Dilimiz bıçaktan keskinken, sözümüz kurşundan ağırdı. “Ne cenazeme, ne düğünüme gel!” ihtarıyla açılan mesafeler nasıl da yerini buldu şimdi. Bir büyük öfkeden hâsıl olan bu cümlelerin vebâli neredeyse cem-i cümlemizin bahtına yazgı olup yazıldı.

Nefsimizden azâde olunca ihtar, şartlara tâbi olunca mesafeler hesabın küçüğünden, öfkemizin külfetinden utanır olduk şimdilerdi.

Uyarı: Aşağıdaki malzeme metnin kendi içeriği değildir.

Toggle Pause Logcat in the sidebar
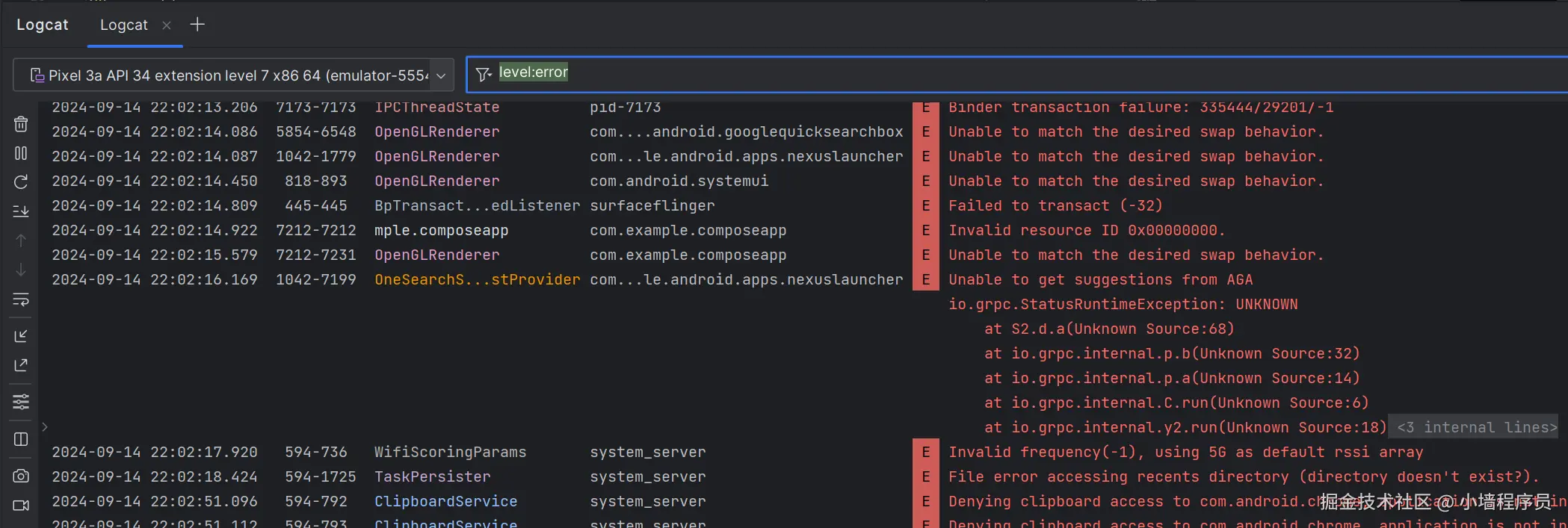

Ah ki, söz bir kere düşmüştü dillerimizden!

Kim bilir, belki de böylesi sözlerin vebâlidir şimdilerde yakamıza yapışan… Tenha düğünler, cemaatsiz definler, geçmiş öfkelerimizi temize çekmemizi sağlar mı acaba?

Şimdi, “Ölüsünden dirisinden hazzetmemeyi mi seçersiniz, affetmeyi mi?” diye sorsam, hiç şüphesiz büyük gönüllülükle, “Affetmek dahi Allah’a mahsus!” tevazuu ile cevap alacağımdan eminim!

Düğünlerine gidemediğim öğrencilerimi beyaz gelinlikle göremediğim için, yakınını kaybetmiş dostlarımıza taziyede bulunamadığım için, kederli başları omzumda ağırlayamadığım, ağlayan gözlerin yaşını silemediğim için ne kadar üzgünsem, sizlerin de o kadar üzgün olduğunuzdan şüphem yok!

Böylesi yüzümüze vurulmuşken gafletlerimiz, bundan böyle söylediğimiz, söyleyeceğimiz her sözün hayatlarımıza yansıyacağı gerçekliğini unutmayacağımızdan da şüphe duymuyorum!